Data items:

+ + +

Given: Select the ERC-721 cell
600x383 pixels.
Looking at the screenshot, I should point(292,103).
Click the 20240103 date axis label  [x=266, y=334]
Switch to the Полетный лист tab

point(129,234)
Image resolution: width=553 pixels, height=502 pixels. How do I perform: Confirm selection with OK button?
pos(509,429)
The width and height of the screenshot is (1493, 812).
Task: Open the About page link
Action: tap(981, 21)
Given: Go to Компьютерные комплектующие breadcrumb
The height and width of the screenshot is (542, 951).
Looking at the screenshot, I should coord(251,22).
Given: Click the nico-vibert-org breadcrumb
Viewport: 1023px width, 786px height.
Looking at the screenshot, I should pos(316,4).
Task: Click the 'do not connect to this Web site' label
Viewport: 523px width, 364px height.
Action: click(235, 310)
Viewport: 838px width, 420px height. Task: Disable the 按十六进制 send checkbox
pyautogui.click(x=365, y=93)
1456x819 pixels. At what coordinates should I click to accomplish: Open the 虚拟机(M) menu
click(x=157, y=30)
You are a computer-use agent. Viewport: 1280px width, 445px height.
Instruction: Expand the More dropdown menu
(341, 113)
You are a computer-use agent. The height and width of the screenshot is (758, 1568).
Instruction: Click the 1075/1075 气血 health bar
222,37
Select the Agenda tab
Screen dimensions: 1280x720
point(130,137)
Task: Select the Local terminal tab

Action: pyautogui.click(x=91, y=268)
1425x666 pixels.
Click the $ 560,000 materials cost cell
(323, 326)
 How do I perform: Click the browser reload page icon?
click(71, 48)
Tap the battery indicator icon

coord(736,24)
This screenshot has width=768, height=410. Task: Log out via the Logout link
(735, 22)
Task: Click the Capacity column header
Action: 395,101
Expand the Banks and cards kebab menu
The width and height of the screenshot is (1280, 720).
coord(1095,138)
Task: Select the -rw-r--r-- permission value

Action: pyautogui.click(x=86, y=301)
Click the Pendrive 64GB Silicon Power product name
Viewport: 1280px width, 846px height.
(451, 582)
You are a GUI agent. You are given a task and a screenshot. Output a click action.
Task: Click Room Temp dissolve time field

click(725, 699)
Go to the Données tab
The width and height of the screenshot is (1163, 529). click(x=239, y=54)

+ + +

§ **How to complete this task**
The records above must be written out again exactly.

§ **Written response**
Given: Select the ERC-721 cell
600x383 pixels.
Looking at the screenshot, I should point(292,103).
Click the 20240103 date axis label  [x=266, y=334]
Switch to the Полетный лист tab

point(129,234)
Image resolution: width=553 pixels, height=502 pixels. How do I perform: Confirm selection with OK button?
pos(509,429)
The width and height of the screenshot is (1493, 812).
Task: Open the About page link
Action: tap(981, 21)
Given: Go to Компьютерные комплектующие breadcrumb
The height and width of the screenshot is (542, 951).
Looking at the screenshot, I should coord(251,22).
Given: Click the nico-vibert-org breadcrumb
Viewport: 1023px width, 786px height.
Looking at the screenshot, I should pos(316,4).
Task: Click the 'do not connect to this Web site' label
Viewport: 523px width, 364px height.
Action: click(235, 310)
Viewport: 838px width, 420px height. Task: Disable the 按十六进制 send checkbox
pyautogui.click(x=365, y=93)
1456x819 pixels. At what coordinates should I click to accomplish: Open the 虚拟机(M) menu
click(x=157, y=30)
You are a computer-use agent. Viewport: 1280px width, 445px height.
Instruction: Expand the More dropdown menu
(341, 113)
You are a computer-use agent. The height and width of the screenshot is (758, 1568).
Instruction: Click the 1075/1075 气血 health bar
222,37
Select the Agenda tab
Screen dimensions: 1280x720
point(130,137)
Task: Select the Local terminal tab

Action: pyautogui.click(x=91, y=268)
1425x666 pixels.
Click the $ 560,000 materials cost cell
(323, 326)
 How do I perform: Click the browser reload page icon?
click(71, 48)
Tap the battery indicator icon

coord(736,24)
This screenshot has width=768, height=410. Task: Log out via the Logout link
(735, 22)
Task: Click the Capacity column header
Action: 395,101
Expand the Banks and cards kebab menu
The width and height of the screenshot is (1280, 720).
coord(1095,138)
Task: Select the -rw-r--r-- permission value

Action: pyautogui.click(x=86, y=301)
Click the Pendrive 64GB Silicon Power product name
Viewport: 1280px width, 846px height.
(451, 582)
You are a GUI agent. You are given a task and a screenshot. Output a click action.
Task: Click Room Temp dissolve time field

click(725, 699)
Go to the Données tab
The width and height of the screenshot is (1163, 529). click(x=239, y=54)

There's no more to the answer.